You are viewing a plain text version of this content. The canonical link for it is here.

Posted to user@uima.apache.org by Petr Baudis <pa...@ucw.cz> on 2014/04/22 04:20:17 UTC

Deduplicating Annotations With Same coveredText

  Hi!

  I'm facing a task of deduplicating annotations that have the same
getCoveredText() value (possibly at different sofa locations) - I'd
like to keep just a single of each; for example if I were to make
a bag-of-words with only single annotation per word and number of
occurences as a feature.  (Or, in my case, the annotations are scored
candidate answers in a QA system that I'd like to merge if they are
textually the same.)

  Is there a better way than simply loading all annotations of the type
to a java map, mass-dropping them from indexes, then readding some of
them?

  My idea was to simply index them by coveredText and then by sequential
iteration, it's enough to just compare getCoveredText() of current and
previous annotation to decide whether to merge them. However, it appears
that coveredText is not supported as a key feature, I'd have to make an
explicit copy of it as a separate feature.
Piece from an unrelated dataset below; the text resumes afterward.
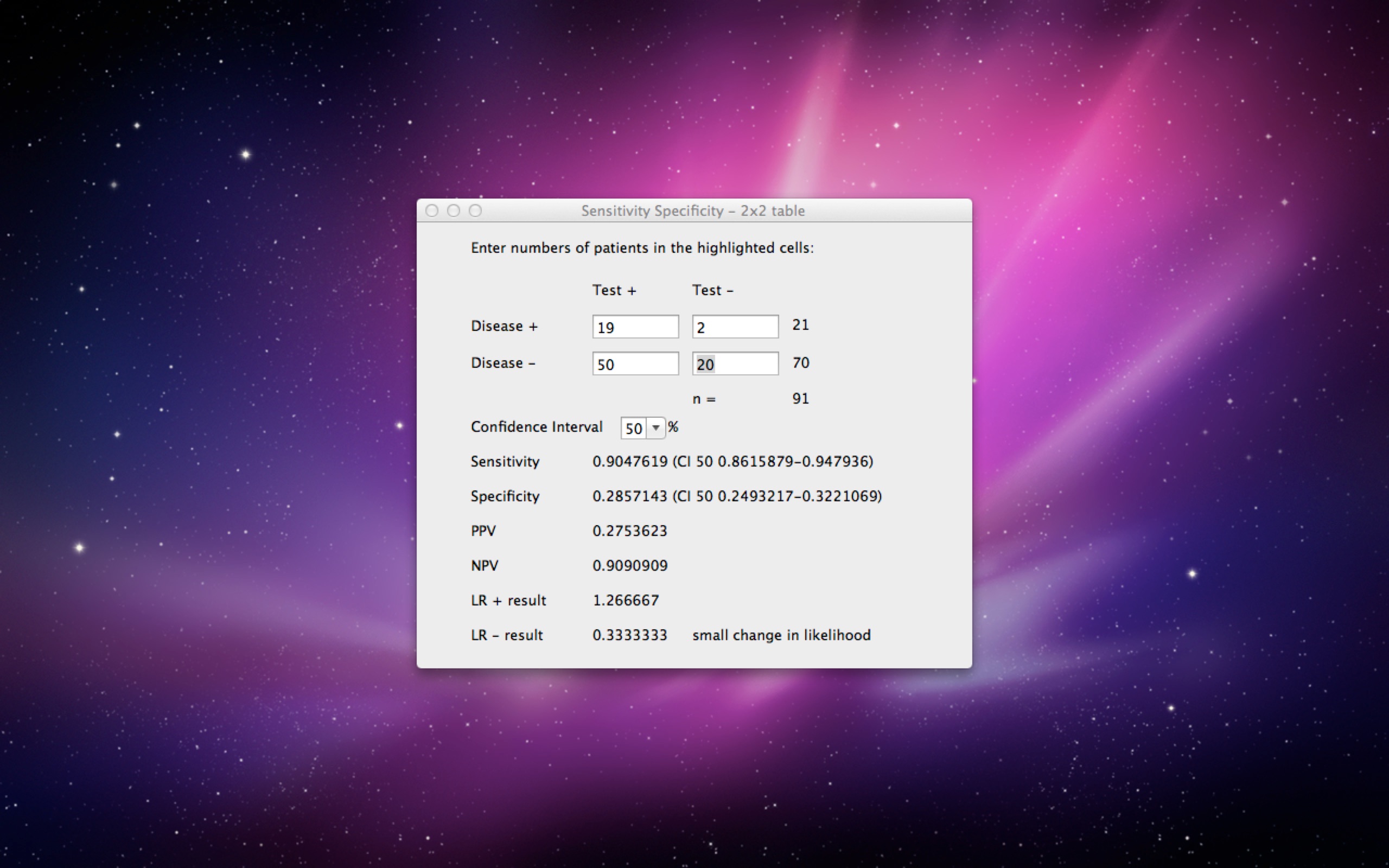Select 50 in the Confidence Interval combo box

634,428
Is there any other option?

  Thanks,

				Petr "Pasky" Baudis

Re: Deduplicating Annotations With Same coveredText

Posted by Petr Baudis <pa...@ucw.cz>.

  Hi!

On Tue, Apr 22, 2014 at 05:10:56PM -0400, Marshall Schor wrote:
> If you plan on running your pipeline in one JVM (rather than having it scaled
> out over multiple JVMs), you can consider using an external resource which would
> be a plain Java Set<String> of the unique covered text so far found.  Then, in
> the annotator (or annotators) that are adding new FeatureStructures representing
> the possibly duplication annotation, you can first check the shared resource to
> see if its been already annotated, and if so, skip both creating the additional
> FeatureStructure, and adding it to the indexes.
> 
> Would that work for your use case?

  That's an interesting approach, thanks for the suggestion.  While I
could do it this way now, I plan to scale out my setup to multiple
machines in the future and this solution would become inconvenient
then.  For the time being, I have simply loaded all the FSes to a
coveredText-addressed map and then removed duplicates.

				Petr "Pasky" Baudis

Re: Deduplicating Annotations With Same coveredText

Posted by Marshall Schor <ms...@schor.com>.
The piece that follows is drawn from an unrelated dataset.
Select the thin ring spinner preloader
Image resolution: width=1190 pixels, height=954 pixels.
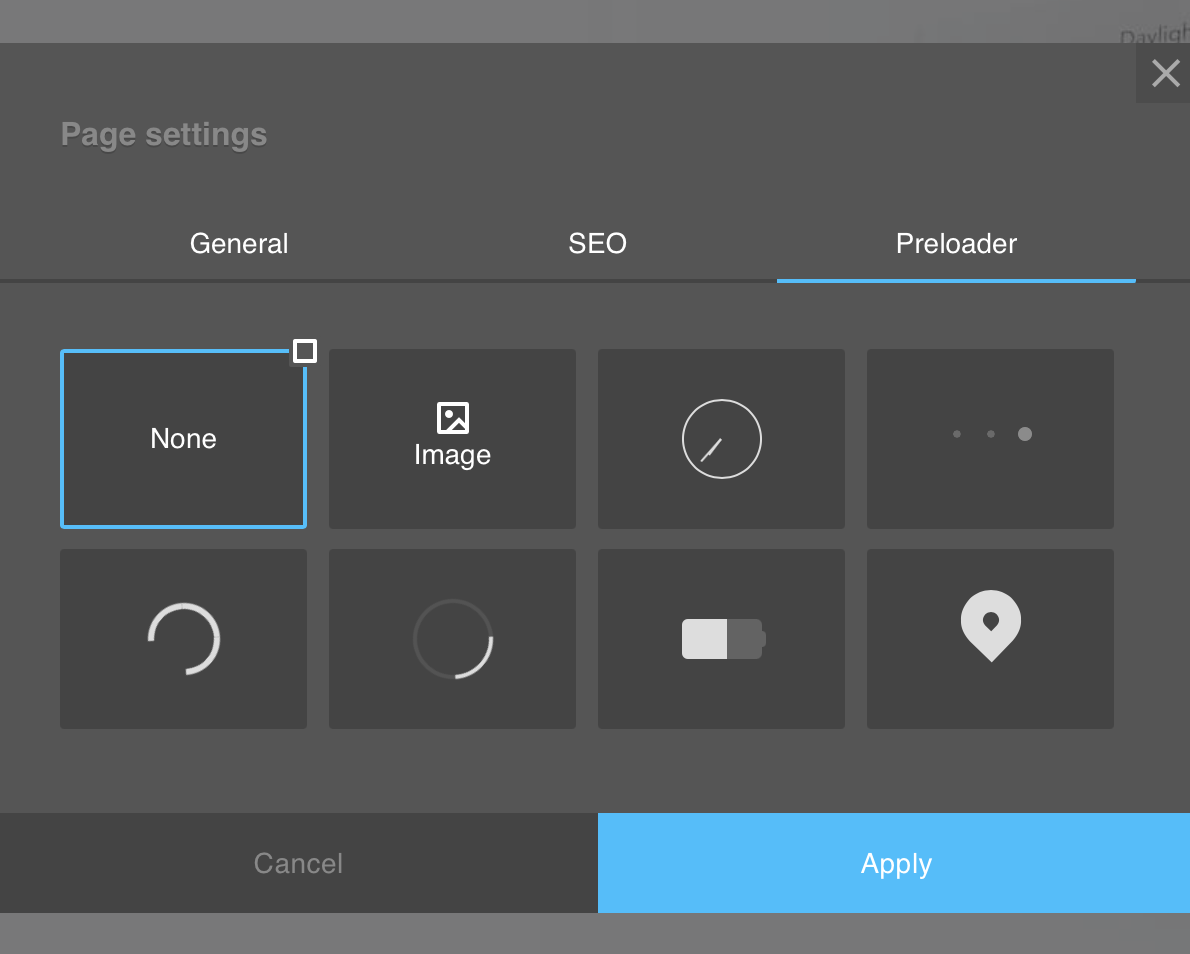coord(452,639)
If you plan on running your pipeline in one JVM (rather than having it scaled
out over multiple JVMs), you can consider using an external resource which would
be a plain Java Set<String> of the unique covered text so far found.  Then, in
the annotator (or annotators) that are adding new FeatureStructures representing
the possibly duplication annotation, you can first check the shared resource to
see if its been already annotated, and if so, skip both creating the additional
FeatureStructure, and adding it to the indexes.
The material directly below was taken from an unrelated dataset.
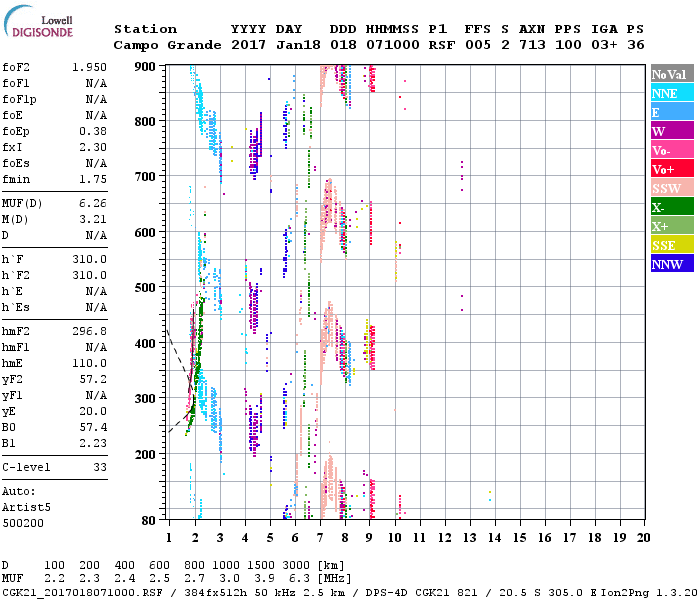Choose the red Vo+ legend swatch
Viewport: 700px width, 600px height.
click(672, 169)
Would that work for your use case?

-Marshall

On 4/21/2014 10:20 PM, Petr Baudis wrote:
>   Hi!
>
>   I'm facing a task of deduplicating annotations that have the same
> getCoveredText() value (possibly at different sofa locations) - I'd
> like to keep just a single of each; for example if I were to make
> a bag-of-words with only single annotation per word and number of
> occurences as a feature.  (Or, in my case, the annotations are scored
> candidate answers in a QA system that I'd like to merge if they are
> textually the same.)
>
>   Is there a better way than simply loading all annotations of the type
> to a java map, mass-dropping them from indexes, then readding some of
> them?
>
>   My idea was to simply index them by coveredText and then by sequential
> iteration, it's enough to just compare getCoveredText() of current and
> previous annotation to decide whether to merge them. However, it appears
> that coveredText is not supported as a key feature, I'd have to make an
> explicit copy of it as a separate feature. Is there any other option?
>
>   Thanks,
>
> 				Petr "Pasky" Baudis
>
>